> [WHAT IS REQUIRED] Everything in the listing below should be repeated exactly.

*** Block opens ***

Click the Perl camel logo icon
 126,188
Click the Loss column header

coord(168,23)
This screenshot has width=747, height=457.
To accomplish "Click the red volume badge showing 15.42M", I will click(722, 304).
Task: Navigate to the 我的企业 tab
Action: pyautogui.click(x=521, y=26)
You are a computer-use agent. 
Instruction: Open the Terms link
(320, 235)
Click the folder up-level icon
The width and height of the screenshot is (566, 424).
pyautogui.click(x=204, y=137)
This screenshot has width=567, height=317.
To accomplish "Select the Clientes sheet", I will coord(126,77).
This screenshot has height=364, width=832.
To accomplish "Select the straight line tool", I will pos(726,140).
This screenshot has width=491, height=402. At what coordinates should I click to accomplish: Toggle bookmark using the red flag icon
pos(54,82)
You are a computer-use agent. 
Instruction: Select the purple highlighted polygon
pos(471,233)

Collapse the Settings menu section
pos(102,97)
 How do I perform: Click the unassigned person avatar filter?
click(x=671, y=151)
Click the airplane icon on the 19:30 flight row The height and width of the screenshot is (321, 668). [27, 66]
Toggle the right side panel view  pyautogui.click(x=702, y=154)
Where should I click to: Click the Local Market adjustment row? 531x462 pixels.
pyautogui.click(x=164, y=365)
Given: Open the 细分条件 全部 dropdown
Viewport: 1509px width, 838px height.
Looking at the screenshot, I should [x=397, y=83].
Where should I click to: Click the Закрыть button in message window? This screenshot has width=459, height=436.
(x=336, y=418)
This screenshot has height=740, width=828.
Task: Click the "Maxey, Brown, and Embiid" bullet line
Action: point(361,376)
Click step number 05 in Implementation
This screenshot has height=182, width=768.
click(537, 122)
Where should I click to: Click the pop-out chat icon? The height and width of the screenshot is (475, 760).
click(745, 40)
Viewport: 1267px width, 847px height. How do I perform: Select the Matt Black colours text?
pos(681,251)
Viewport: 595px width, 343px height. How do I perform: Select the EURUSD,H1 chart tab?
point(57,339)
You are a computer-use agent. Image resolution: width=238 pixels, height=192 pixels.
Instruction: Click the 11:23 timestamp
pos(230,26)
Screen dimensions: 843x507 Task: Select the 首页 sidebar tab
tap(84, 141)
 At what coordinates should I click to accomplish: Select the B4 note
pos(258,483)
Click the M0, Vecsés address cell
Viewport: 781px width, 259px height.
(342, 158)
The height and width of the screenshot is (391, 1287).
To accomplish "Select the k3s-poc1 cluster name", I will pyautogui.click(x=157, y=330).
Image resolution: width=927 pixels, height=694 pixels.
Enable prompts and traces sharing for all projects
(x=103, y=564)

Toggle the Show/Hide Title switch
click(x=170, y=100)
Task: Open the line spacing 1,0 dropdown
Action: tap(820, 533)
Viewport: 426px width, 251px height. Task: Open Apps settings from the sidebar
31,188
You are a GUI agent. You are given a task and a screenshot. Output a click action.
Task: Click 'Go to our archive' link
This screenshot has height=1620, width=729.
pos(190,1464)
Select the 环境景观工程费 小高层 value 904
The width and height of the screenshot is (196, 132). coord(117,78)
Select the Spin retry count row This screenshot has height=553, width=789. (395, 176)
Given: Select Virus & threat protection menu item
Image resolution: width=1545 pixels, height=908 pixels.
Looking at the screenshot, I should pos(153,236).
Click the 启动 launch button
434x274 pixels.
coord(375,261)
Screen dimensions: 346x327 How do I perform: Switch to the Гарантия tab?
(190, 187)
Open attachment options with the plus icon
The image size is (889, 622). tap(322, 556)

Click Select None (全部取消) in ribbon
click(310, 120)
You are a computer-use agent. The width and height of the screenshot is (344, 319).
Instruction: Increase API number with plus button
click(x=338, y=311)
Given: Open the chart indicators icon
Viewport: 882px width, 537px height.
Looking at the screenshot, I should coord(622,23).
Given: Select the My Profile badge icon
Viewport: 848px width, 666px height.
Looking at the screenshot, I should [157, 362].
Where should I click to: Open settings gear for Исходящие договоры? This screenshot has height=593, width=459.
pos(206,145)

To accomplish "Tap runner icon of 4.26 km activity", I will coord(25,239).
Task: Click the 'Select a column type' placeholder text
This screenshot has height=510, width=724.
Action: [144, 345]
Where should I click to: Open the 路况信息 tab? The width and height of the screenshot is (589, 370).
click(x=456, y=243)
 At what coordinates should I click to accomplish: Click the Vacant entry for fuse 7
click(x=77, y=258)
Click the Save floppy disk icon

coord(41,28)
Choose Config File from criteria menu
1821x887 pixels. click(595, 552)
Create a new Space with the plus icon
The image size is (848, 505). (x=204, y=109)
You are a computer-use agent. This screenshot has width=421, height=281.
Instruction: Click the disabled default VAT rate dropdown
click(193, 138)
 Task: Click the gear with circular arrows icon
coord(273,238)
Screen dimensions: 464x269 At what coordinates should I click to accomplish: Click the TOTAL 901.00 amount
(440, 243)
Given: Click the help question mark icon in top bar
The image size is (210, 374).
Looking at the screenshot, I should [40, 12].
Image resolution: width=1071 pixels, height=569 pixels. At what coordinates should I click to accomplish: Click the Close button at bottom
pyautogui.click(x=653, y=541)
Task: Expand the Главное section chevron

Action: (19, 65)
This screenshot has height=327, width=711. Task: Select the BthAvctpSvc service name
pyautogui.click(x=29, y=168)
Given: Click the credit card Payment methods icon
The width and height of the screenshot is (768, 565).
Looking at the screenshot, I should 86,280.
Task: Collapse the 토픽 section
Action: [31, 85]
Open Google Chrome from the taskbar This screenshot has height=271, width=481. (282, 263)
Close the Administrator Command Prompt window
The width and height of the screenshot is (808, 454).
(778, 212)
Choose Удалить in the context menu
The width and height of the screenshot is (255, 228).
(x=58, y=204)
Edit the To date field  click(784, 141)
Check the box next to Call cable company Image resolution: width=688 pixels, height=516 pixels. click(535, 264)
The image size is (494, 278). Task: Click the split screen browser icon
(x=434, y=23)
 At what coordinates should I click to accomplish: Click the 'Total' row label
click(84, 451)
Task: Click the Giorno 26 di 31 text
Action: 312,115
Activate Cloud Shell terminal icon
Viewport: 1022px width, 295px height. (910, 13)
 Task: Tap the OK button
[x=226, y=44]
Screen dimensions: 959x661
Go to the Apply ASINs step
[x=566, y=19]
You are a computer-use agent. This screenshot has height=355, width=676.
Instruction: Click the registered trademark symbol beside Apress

*** Block closes ***

> [OUTPUT OF THE TASK]
Click the Perl camel logo icon
 126,188
Click the Loss column header

coord(168,23)
This screenshot has width=747, height=457.
To accomplish "Click the red volume badge showing 15.42M", I will click(722, 304).
Task: Navigate to the 我的企业 tab
Action: pyautogui.click(x=521, y=26)
You are a computer-use agent. 
Instruction: Open the Terms link
(320, 235)
Click the folder up-level icon
The width and height of the screenshot is (566, 424).
pyautogui.click(x=204, y=137)
This screenshot has width=567, height=317.
To accomplish "Select the Clientes sheet", I will coord(126,77).
This screenshot has height=364, width=832.
To accomplish "Select the straight line tool", I will pos(726,140).
This screenshot has width=491, height=402. At what coordinates should I click to accomplish: Toggle bookmark using the red flag icon
pos(54,82)
You are a computer-use agent. 
Instruction: Select the purple highlighted polygon
pos(471,233)

Collapse the Settings menu section
pos(102,97)
 How do I perform: Click the unassigned person avatar filter?
click(x=671, y=151)
Click the airplane icon on the 19:30 flight row The height and width of the screenshot is (321, 668). [27, 66]
Toggle the right side panel view  pyautogui.click(x=702, y=154)
Where should I click to: Click the Local Market adjustment row? 531x462 pixels.
pyautogui.click(x=164, y=365)
Given: Open the 细分条件 全部 dropdown
Viewport: 1509px width, 838px height.
Looking at the screenshot, I should [x=397, y=83].
Where should I click to: Click the Закрыть button in message window? This screenshot has width=459, height=436.
(x=336, y=418)
This screenshot has height=740, width=828.
Task: Click the "Maxey, Brown, and Embiid" bullet line
Action: point(361,376)
Click step number 05 in Implementation
This screenshot has height=182, width=768.
click(537, 122)
Where should I click to: Click the pop-out chat icon? The height and width of the screenshot is (475, 760).
click(745, 40)
Viewport: 1267px width, 847px height. How do I perform: Select the Matt Black colours text?
pos(681,251)
Viewport: 595px width, 343px height. How do I perform: Select the EURUSD,H1 chart tab?
point(57,339)
You are a computer-use agent. Image resolution: width=238 pixels, height=192 pixels.
Instruction: Click the 11:23 timestamp
pos(230,26)
Screen dimensions: 843x507 Task: Select the 首页 sidebar tab
tap(84, 141)
 At what coordinates should I click to accomplish: Select the B4 note
pos(258,483)
Click the M0, Vecsés address cell
Viewport: 781px width, 259px height.
(342, 158)
The height and width of the screenshot is (391, 1287).
To accomplish "Select the k3s-poc1 cluster name", I will pyautogui.click(x=157, y=330).
Image resolution: width=927 pixels, height=694 pixels.
Enable prompts and traces sharing for all projects
(x=103, y=564)

Toggle the Show/Hide Title switch
click(x=170, y=100)
Task: Open the line spacing 1,0 dropdown
Action: tap(820, 533)
Viewport: 426px width, 251px height. Task: Open Apps settings from the sidebar
31,188
You are a GUI agent. You are given a task and a screenshot. Output a click action.
Task: Click 'Go to our archive' link
This screenshot has height=1620, width=729.
pos(190,1464)
Select the 环境景观工程费 小高层 value 904
The width and height of the screenshot is (196, 132). coord(117,78)
Select the Spin retry count row This screenshot has height=553, width=789. (395, 176)
Given: Select Virus & threat protection menu item
Image resolution: width=1545 pixels, height=908 pixels.
Looking at the screenshot, I should pos(153,236).
Click the 启动 launch button
434x274 pixels.
coord(375,261)
Screen dimensions: 346x327 How do I perform: Switch to the Гарантия tab?
(190, 187)
Open attachment options with the plus icon
The image size is (889, 622). tap(322, 556)

Click Select None (全部取消) in ribbon
click(310, 120)
You are a computer-use agent. The width and height of the screenshot is (344, 319).
Instruction: Increase API number with plus button
click(x=338, y=311)
Given: Open the chart indicators icon
Viewport: 882px width, 537px height.
Looking at the screenshot, I should coord(622,23).
Given: Select the My Profile badge icon
Viewport: 848px width, 666px height.
Looking at the screenshot, I should [157, 362].
Where should I click to: Open settings gear for Исходящие договоры? This screenshot has height=593, width=459.
pos(206,145)

To accomplish "Tap runner icon of 4.26 km activity", I will coord(25,239).
Task: Click the 'Select a column type' placeholder text
This screenshot has height=510, width=724.
Action: [144, 345]
Where should I click to: Open the 路况信息 tab? The width and height of the screenshot is (589, 370).
click(x=456, y=243)
 At what coordinates should I click to accomplish: Click the Vacant entry for fuse 7
click(x=77, y=258)
Click the Save floppy disk icon

coord(41,28)
Choose Config File from criteria menu
1821x887 pixels. click(595, 552)
Create a new Space with the plus icon
The image size is (848, 505). (x=204, y=109)
You are a computer-use agent. This screenshot has width=421, height=281.
Instruction: Click the disabled default VAT rate dropdown
click(193, 138)
 Task: Click the gear with circular arrows icon
coord(273,238)
Screen dimensions: 464x269 At what coordinates should I click to accomplish: Click the TOTAL 901.00 amount
(440, 243)
Given: Click the help question mark icon in top bar
The image size is (210, 374).
Looking at the screenshot, I should [40, 12].
Image resolution: width=1071 pixels, height=569 pixels. At what coordinates should I click to accomplish: Click the Close button at bottom
pyautogui.click(x=653, y=541)
Task: Expand the Главное section chevron

Action: (19, 65)
This screenshot has height=327, width=711. Task: Select the BthAvctpSvc service name
pyautogui.click(x=29, y=168)
Given: Click the credit card Payment methods icon
The width and height of the screenshot is (768, 565).
Looking at the screenshot, I should 86,280.
Task: Collapse the 토픽 section
Action: [31, 85]
Open Google Chrome from the taskbar This screenshot has height=271, width=481. (282, 263)
Close the Administrator Command Prompt window
The width and height of the screenshot is (808, 454).
(778, 212)
Choose Удалить in the context menu
The width and height of the screenshot is (255, 228).
(x=58, y=204)
Edit the To date field  click(784, 141)
Check the box next to Call cable company Image resolution: width=688 pixels, height=516 pixels. click(535, 264)
The image size is (494, 278). Task: Click the split screen browser icon
(x=434, y=23)
 At what coordinates should I click to accomplish: Click the 'Total' row label
click(84, 451)
Task: Click the Giorno 26 di 31 text
Action: 312,115
Activate Cloud Shell terminal icon
Viewport: 1022px width, 295px height. (910, 13)
 Task: Tap the OK button
[x=226, y=44]
Screen dimensions: 959x661
Go to the Apply ASINs step
[x=566, y=19]
You are a computer-use agent. This screenshot has height=355, width=676.
Instruction: Click the registered trademark symbol beside Apress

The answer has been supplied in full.